Earlier this month, we released reports examining the placement scores of recent high school graduate students (“El Camino College Assessment Test Results Fall 2009-Fall 2013”). Recently, we took a closer look at student placements in reading, writing, and math classes separated out by gender and ethnicity at both ECC and ECC Compton Center.

The class in which a student is placed can be very important; a student placed into a transfer-level course is beginning begins several semesters closer to a degree or transfer than a student placed into a basic skills course. For example, a student who places into the most remedial math class offered at ECC (basic arithmetic) is three levels below degree credit and four levels before transfer credit courses. This translates to at least three terms of math before a student can take a course to satisfy the math requirement for a degree and four terms of math before the student can take transfer-level math.

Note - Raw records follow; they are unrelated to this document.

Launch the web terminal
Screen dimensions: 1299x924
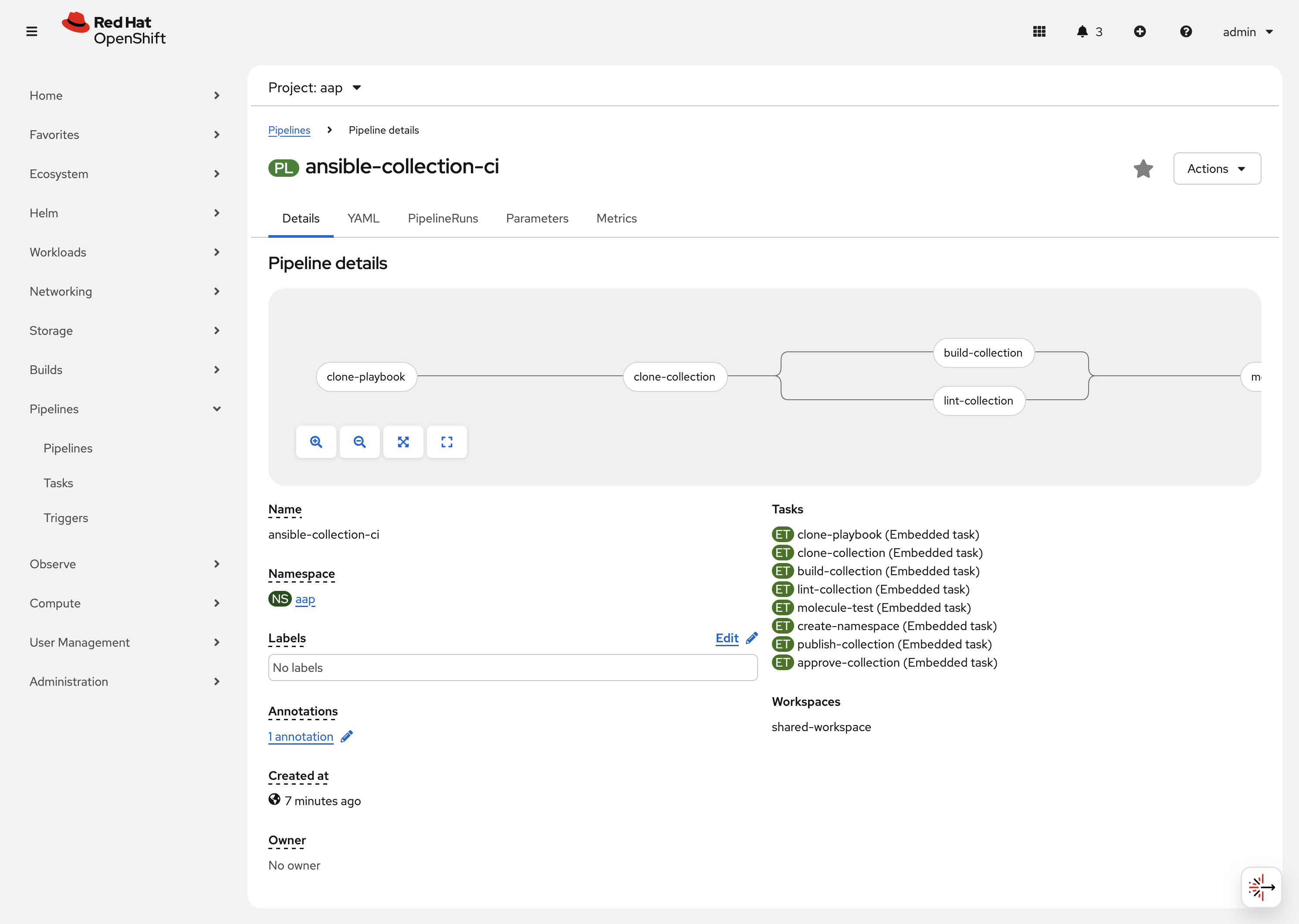1261,887
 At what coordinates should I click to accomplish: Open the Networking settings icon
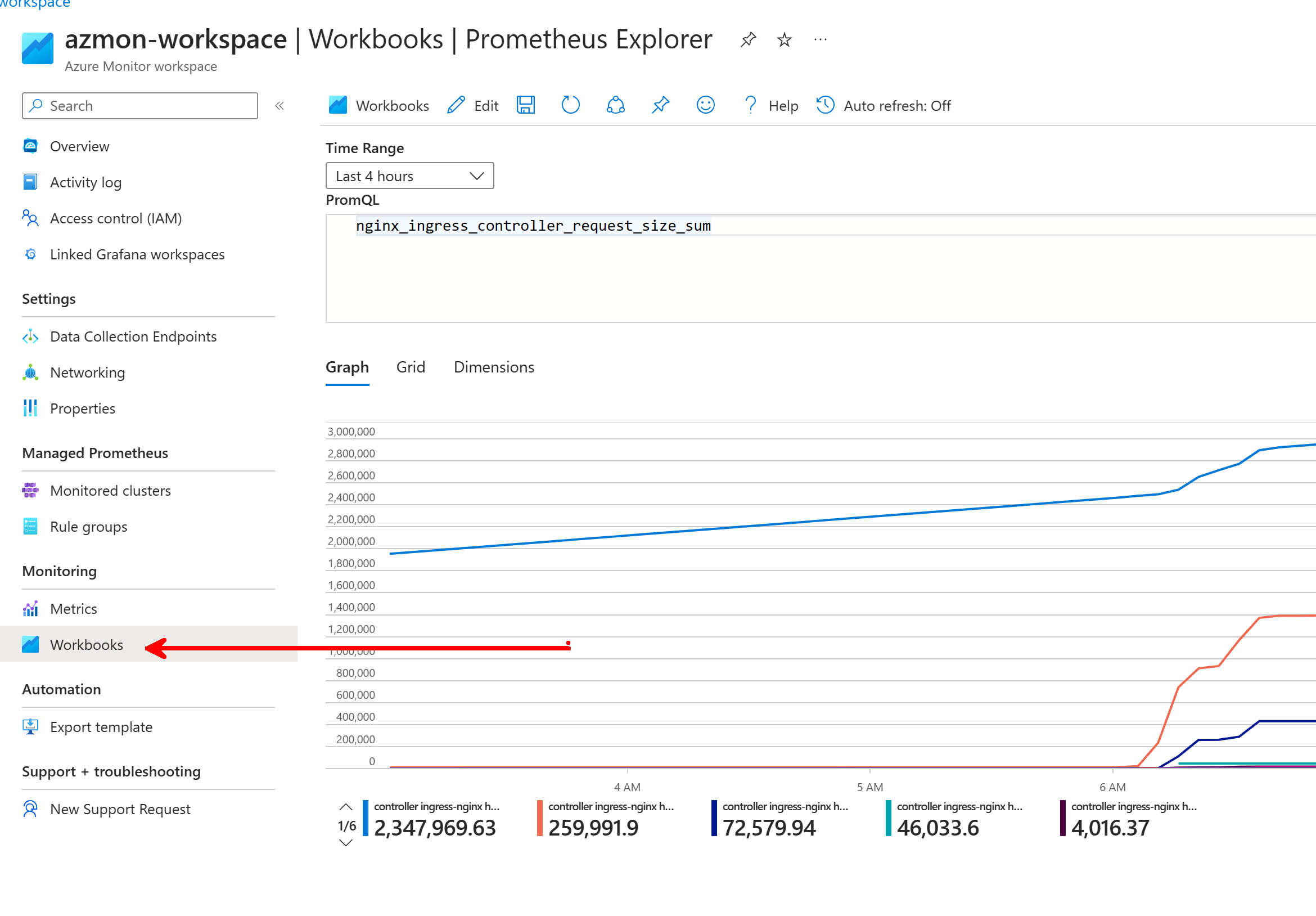tap(30, 372)
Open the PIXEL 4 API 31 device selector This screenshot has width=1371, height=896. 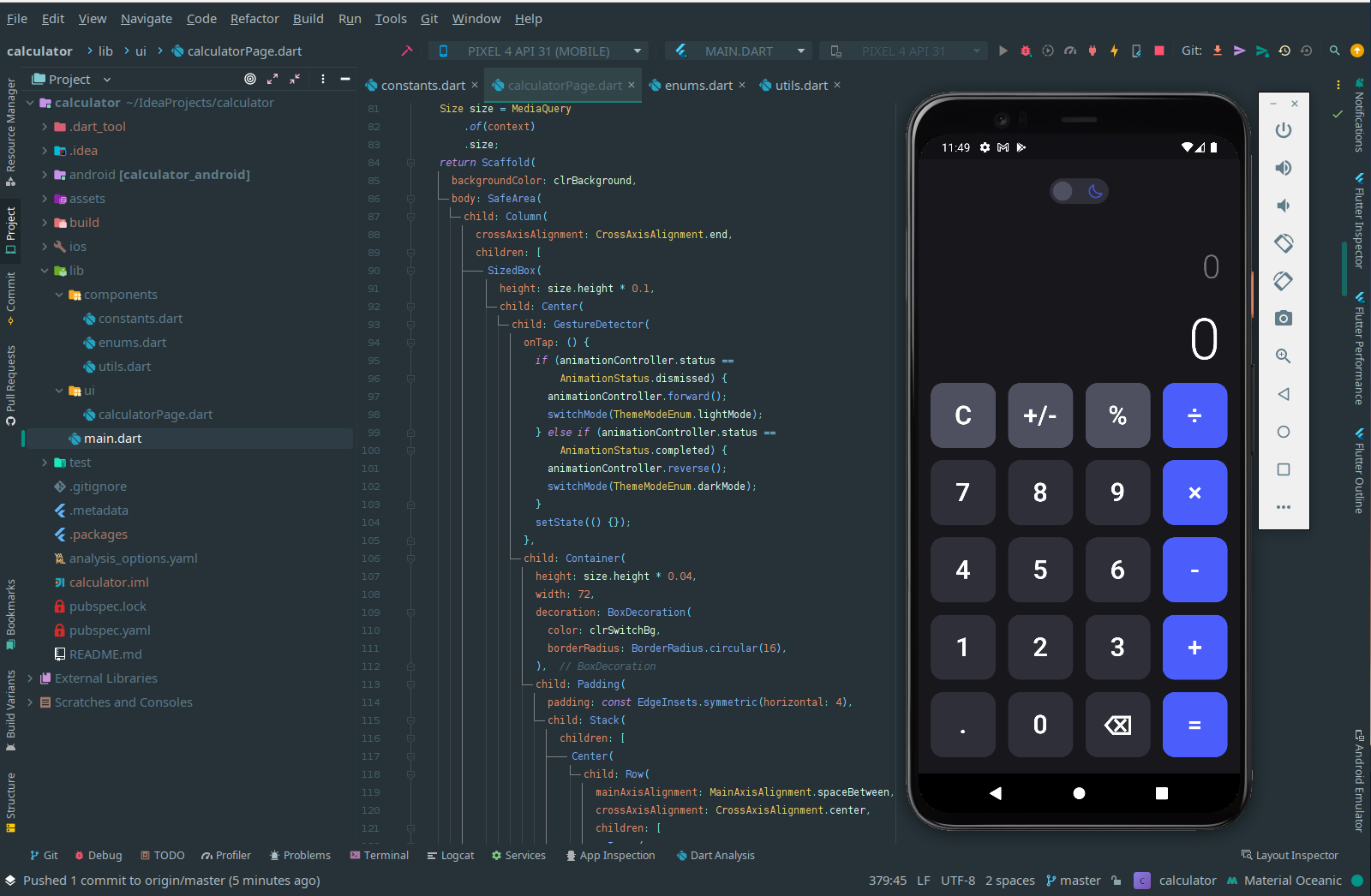click(x=538, y=51)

There are several interesting findings at ECC. First, men were more likely than women to place into transfer-level math (and conversely, women were more likely than men to place into basic skills math). Second, both African American and Latino students were less likely than White students to be placed into transfer-level and more likely to be placed into basic skills reading, writing, and math. African American and Latino students were also less likely than White students to be placed into English 1A.

There are also several interesting findings from Compton Center. Similar to ECC, both African American and Latino students were less likely to be placed into transfer-level and more likely to be placed into basic skills reading, writing, and math than White students. African American and Latino students were also less likely than White students to be placed into English 1A. Second, men were more likely than women to place into transfer-level reading and math.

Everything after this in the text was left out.